#### Required action:
In the Zeal Rally report below, what role does Jackie Dohna hold at Zeal19?

#### Document segment:

━━━━━━━━━━━━━━━━

Pastor Baron Sovory spoke on the need for “non-compliance.”  “Who knows what God is going to do with this non-compliance stuff?” he stated, implying that God is the author and sustainer of non-compliant rebellion in the Church.


Tiffany Llewellyn (founder of Adventists for Social Justice) described social justice warriors as deviants and disrupters who dismantle power structures.  She then characterized Jesus as a deviant for social justice.  She also said that Adventist eschatology was in tension (or conflict) with social justice, making a distinction between denominational theology and biblical theology.  She called for bravery to implement social justice in spite of Adventist reservations.


The Zeal Rally had many break-out sessions for “mindfulness.”

Mindfulness is highly popular in hospitals, schools, therapy offices, Silicon Valley, and in meetings of global leaders.  Mindfulness has five basic principles:

1)     Meditation

2)     Observe the present moment

3)     Let your judgments roll by

4)     Return to the present moment

5)     Be kind to your wandering mind

The same basic principles are found in mystical practices such as  Centering Prayer, and Labyrinth walking.  In summary, it is a pagan way of finding wisdom.  Christians should be aware of the vast difference between a meditation on God’s revelation (Psalm 118:148) and meditation based on inner mystical sensations, and “non-thoughts” (Ephesians 4:18-24).

Disruptive Adventism Interview


Disruptive Adventism has a goal to disrupt the fabric of Adventism, as stated on their podcast page.  At the Zeal19 Rally, they interviewed Jackie Dohna.  She is the “people relations” director for Zeal19, the meeting for Adventist Revolutionaries.  This interview was conducted in Indianapolis by Jose Briones.
[Editor Clarification. The author originally stated that Bryant Rodriguez conducted the Disruptive podcast interview. Although Rodriguez was interviewing people at the meeting, this interview was conducted by Briones]

 The Interview

BR — Everytime I see your (Jackie Dohna) Instagram feed, I see you dancing and I see you saying “Down with the Patriarchy.” Please explain what that is.

━━━━━━━━━━━━━━━━

#### Given information:
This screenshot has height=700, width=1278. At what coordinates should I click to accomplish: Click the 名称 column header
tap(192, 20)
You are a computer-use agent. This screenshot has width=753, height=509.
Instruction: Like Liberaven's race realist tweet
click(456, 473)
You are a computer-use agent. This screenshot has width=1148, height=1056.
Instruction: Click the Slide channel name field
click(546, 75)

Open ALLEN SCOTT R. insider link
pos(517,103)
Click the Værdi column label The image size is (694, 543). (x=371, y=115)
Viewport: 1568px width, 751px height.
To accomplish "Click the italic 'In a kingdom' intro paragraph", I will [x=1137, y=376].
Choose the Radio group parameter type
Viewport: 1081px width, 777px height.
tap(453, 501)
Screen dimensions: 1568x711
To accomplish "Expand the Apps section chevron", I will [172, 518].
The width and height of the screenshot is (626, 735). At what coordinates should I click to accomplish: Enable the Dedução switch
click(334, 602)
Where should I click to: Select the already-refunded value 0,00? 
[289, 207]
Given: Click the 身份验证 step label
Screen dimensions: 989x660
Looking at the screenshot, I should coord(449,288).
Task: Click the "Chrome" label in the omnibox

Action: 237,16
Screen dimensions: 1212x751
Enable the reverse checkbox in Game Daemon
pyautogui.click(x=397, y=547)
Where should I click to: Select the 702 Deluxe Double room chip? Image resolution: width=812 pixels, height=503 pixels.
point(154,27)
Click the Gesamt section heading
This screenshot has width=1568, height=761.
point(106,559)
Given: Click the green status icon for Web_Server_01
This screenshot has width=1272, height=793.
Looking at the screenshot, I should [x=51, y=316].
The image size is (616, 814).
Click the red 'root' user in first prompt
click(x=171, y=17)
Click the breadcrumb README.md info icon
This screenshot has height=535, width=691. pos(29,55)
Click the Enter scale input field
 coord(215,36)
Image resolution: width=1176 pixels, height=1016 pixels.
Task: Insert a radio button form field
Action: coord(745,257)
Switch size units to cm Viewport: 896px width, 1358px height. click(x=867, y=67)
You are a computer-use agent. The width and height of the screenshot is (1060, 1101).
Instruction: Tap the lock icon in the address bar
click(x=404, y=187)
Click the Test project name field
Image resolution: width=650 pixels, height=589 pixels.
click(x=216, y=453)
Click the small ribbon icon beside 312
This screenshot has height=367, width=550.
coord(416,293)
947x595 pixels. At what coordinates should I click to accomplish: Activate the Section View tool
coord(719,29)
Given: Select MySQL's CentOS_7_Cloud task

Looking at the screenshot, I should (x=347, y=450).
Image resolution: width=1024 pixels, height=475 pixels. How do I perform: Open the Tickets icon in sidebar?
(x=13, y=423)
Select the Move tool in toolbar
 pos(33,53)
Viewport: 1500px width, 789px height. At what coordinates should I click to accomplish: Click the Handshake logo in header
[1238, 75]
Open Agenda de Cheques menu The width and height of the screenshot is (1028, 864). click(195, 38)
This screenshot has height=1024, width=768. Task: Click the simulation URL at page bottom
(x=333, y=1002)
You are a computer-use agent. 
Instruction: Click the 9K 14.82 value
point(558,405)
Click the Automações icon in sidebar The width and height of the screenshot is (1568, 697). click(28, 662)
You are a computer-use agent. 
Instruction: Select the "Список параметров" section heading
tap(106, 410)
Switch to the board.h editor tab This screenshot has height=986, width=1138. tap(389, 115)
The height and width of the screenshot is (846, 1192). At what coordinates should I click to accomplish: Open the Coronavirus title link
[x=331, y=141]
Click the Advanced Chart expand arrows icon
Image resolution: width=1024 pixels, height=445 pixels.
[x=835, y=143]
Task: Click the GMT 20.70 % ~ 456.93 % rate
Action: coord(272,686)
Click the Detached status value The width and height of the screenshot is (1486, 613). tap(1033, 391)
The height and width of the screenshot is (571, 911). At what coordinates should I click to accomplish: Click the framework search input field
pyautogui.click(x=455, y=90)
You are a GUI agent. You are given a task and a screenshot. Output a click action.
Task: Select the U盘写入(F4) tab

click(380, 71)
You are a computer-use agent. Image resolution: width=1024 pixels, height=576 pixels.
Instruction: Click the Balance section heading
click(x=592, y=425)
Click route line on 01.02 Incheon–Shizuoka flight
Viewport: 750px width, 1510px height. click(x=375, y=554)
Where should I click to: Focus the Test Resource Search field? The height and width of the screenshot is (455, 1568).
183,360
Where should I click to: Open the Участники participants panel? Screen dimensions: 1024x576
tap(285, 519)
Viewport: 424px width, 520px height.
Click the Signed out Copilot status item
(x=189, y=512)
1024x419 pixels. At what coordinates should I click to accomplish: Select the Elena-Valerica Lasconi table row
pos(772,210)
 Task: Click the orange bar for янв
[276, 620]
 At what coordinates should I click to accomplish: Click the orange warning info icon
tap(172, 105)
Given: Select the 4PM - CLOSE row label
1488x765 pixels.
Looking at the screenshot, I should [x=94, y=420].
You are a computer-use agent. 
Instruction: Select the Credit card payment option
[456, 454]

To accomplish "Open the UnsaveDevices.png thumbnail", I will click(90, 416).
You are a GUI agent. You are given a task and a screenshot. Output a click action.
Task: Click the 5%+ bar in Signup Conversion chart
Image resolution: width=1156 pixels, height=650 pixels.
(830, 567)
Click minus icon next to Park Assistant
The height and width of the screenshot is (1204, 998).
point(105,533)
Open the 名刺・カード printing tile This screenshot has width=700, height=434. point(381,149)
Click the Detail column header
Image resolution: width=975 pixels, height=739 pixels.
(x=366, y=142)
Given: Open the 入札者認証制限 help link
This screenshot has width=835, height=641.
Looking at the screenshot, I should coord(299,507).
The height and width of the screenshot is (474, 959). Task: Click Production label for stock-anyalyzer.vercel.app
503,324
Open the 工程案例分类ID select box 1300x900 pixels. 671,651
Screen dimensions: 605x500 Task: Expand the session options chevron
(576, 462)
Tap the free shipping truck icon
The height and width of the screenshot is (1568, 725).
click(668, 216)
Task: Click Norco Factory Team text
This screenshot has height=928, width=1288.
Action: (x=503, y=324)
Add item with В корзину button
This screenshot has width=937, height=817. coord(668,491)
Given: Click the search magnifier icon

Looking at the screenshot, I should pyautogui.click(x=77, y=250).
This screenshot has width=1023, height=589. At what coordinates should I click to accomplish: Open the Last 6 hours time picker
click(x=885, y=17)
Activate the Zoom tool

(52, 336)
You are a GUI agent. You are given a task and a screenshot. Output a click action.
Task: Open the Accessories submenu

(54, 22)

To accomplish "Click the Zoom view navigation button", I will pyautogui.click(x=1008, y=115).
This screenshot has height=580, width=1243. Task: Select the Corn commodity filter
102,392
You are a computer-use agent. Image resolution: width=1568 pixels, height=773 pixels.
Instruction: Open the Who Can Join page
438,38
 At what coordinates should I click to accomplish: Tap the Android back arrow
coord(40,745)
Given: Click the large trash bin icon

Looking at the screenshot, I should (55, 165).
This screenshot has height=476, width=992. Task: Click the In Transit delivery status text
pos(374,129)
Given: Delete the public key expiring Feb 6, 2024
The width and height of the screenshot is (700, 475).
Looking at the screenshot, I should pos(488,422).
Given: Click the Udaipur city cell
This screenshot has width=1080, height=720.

━━━━━━━━━━━━━━━━

#### Output for this task:
She is the "people relations" director for Zeal19.